Despite these advances, applying reinforcement learning to real-world robotic problems remains challenging, particularly in achieving generalization—the ability to transfer learned behaviors from training environments to unseen, semantically equivalent environments. Real-world environments are inherently unpredictable, posing a significant challenge for reinforcement learning models that are often optimized for static, well-defined environments. For instance, a robot trained with reinforcement learning to navigate a specific indoor environment may perform well in training, but struggle in new settings with different layouts or goals. This difficulty in adapting to changes highlights the fragility of current reinforcement learning approaches as a result of overfitting to training conditions leading to poor performances in novel situations.7,8
Traditional reinforcement learning benchmarks such as MuJoCo 9 or the Arcade Learning Environment 10 evaluate agents in controlled and repeatable settings. While useful for assessing specific agent capabilities, these benchmarks fail to capture the complexity and variability of dynamic real-world environments. To this end, more recent benchmarks, such as those presented in Nichol et al., 11 which introduce a train–test split reveal that standard deep reinforcement learning methods perform poorly under varied conditions. This discrepancy in performance between tightly controlled experiments and practical deployment further underscores the need for reinforcement learning models that are robust and can generalize effectively across diverse conditions.

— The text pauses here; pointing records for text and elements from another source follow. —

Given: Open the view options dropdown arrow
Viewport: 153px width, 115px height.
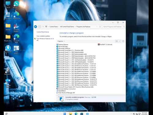Looking at the screenshot, I should tap(119, 41).
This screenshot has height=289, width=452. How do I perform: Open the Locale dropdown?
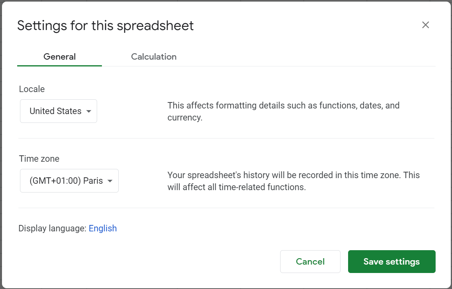58,111
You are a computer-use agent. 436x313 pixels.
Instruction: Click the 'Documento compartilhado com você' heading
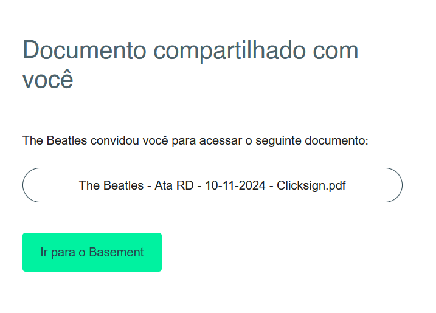(x=190, y=64)
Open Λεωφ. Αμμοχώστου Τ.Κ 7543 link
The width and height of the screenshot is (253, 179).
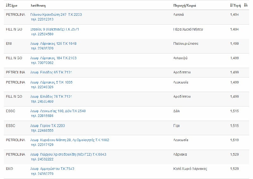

To address this challenge, studies have explored various strategies to improve the generalizability of reinforcement learning in robotics. Techniques such as data augmentation12–14 and domain randomization15,16 introduce variability during training, helping to develop more robust models. Regularization and dropout17,18 were also applied to neural models to reduce overfitting to training environments. In parallel, procedurally generated environments7,19 offer a means to create diverse training conditions, alleviating concerns with overfitting. These environments continuously generate new and varied scenarios, guiding the agent to learn more adaptable policies. However, these existing methods largely fail to leverage the temporal dependency between sequential decisions when considering generalization for reinforcement learning—a characteristic that is unique to reinforcement learning.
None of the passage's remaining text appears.